デザートも充実しており「カリフォルニアオレンジのプリン」(四〇〇円)はオレンジ味のプリンの上にフレッシュなオレンジの果肉をのせたもの。同店ではランチタイム、カフェタイムもあるためデザート類の需要も高い。

安くおいしいと評判のランチは二種類の日替わりメニューでランチプレートかパスタをセレクトできる。各八〇〇円。ドリンクはフリードリンクでプラス二〇〇円でデザートがつくなど、値打ち感をモットーにアイデアを駆使したメニューが人気を呼んでいる。

ランチタイム(午前11時30分~午後2時)の来店客数は客席約七〇席に対し一日平均九〇人来店。ディナータイムで一日平均一三〇人だから、ランチタイムはかなりの集客力がある。

ディナータイムの場合も客層は昼とほぼ同じだ。アルコールはワイン、カクテルの需要が高く、カクテルではフローズンと果物の果肉を使用したものがあったりと種類も豊富だ。客単価は三〇〇〇円とリーズナブル。平日は満席、金曜日はかなり込み合いウエーティングがでる。

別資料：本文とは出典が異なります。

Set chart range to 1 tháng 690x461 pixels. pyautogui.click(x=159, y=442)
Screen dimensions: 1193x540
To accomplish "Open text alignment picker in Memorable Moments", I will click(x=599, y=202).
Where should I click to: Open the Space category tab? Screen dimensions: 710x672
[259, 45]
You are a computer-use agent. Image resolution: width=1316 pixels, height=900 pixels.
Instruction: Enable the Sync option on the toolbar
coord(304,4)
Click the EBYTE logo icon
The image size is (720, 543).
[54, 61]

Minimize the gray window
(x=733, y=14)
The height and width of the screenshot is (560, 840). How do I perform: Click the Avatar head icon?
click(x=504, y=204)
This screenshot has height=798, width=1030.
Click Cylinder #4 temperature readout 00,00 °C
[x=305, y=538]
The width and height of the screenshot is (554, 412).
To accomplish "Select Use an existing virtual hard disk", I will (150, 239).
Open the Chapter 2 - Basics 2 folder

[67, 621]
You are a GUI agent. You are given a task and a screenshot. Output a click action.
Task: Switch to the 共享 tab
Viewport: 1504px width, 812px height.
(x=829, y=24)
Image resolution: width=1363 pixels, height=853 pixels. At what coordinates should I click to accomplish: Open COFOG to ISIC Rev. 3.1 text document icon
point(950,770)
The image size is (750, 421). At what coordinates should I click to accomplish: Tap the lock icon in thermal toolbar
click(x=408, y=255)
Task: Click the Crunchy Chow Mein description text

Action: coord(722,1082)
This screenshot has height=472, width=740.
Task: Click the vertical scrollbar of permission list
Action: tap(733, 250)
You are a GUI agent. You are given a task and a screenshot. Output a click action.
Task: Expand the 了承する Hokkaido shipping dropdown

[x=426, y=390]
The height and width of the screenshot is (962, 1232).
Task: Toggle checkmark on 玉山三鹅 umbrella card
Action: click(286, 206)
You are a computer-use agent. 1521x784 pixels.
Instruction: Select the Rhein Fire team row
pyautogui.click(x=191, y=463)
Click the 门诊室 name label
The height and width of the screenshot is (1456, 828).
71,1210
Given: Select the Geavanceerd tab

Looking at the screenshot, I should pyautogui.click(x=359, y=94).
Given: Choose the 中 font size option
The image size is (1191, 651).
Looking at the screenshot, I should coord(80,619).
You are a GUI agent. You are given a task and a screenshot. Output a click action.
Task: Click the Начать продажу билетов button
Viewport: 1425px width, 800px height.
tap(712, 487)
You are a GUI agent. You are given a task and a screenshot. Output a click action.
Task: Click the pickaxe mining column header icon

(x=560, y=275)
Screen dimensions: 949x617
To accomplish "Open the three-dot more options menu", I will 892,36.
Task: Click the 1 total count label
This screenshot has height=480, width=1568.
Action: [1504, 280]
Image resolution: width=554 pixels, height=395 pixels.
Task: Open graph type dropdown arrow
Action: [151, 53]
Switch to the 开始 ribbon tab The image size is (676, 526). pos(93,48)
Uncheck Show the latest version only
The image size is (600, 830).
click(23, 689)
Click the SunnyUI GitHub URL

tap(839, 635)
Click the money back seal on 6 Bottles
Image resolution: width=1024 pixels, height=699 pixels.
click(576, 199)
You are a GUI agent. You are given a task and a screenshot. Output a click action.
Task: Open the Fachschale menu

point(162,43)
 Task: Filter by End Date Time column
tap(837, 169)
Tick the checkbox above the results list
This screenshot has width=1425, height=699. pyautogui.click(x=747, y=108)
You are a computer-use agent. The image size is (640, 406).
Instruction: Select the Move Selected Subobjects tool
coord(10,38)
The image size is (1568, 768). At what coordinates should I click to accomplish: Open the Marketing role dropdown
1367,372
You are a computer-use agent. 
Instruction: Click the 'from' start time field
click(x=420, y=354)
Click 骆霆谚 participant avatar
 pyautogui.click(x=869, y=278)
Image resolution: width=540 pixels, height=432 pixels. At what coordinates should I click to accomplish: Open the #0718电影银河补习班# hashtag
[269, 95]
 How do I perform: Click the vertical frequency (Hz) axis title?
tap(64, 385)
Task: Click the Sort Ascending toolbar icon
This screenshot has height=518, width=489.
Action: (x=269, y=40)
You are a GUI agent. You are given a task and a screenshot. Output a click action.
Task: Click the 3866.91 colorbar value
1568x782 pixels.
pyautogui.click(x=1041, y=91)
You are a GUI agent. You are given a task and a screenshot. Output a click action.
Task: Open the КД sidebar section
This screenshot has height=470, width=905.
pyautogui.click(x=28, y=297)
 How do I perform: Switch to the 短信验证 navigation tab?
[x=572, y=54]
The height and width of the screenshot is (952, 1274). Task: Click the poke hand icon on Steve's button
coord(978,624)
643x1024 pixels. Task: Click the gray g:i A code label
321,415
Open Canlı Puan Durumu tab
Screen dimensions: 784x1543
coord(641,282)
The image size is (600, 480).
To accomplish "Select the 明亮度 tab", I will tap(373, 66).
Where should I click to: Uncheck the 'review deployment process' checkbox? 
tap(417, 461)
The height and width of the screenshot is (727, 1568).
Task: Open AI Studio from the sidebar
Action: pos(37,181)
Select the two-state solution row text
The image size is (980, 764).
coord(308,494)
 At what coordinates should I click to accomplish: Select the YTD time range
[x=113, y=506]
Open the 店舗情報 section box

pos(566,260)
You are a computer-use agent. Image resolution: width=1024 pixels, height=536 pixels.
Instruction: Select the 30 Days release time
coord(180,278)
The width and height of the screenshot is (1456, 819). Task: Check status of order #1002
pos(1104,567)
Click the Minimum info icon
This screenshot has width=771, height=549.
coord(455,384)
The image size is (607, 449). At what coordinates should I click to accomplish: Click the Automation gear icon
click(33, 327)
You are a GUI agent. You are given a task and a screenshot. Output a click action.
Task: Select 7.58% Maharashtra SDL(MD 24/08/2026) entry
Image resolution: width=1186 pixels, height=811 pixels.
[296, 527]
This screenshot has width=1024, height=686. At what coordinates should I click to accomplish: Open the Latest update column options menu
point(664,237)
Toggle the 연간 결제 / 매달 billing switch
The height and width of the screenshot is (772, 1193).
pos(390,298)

集客の要因について大崎店長は「料理はもち論のこと店のカジュアルな雰囲気が受け入れられたのだと思います。最大の広告塔はお客さまで店を気に入ったお客さまが紹介しあってご来店されます。私たちの役割はお客さまにいい気分で満足して帰っていただくこと」と語る。

が、おしゃれを好むこの地域の客層に合致した「おしゃれで気持ちのいい空間」を演出できたことが集客力につながったと考えられる。他のサービスではスタンプカードを発行している。常連客にはうれしいサービスで固定客づくりにも役立つ。

大崎店長の方針は「接客のマニュアルはないが気持ちいい接客を基本に、一番にお客さまを大切に、次に自分以外のスタッフを大切に」と温かい。それがスタッフの気持ちのいい接客に反映されている。

流行を取り入れた店内だが、近年オープンテラスの店は街中にあふれ、似た業態の店も多い。そのことについては「業態は似ていても特色、方針は店ごとに違う。だからライバル視するよりは自分たちが流されることなくやっていきたい。いつも一二〇%を目指してます」。

トレンドに流されない冷静な視線が結果を出している。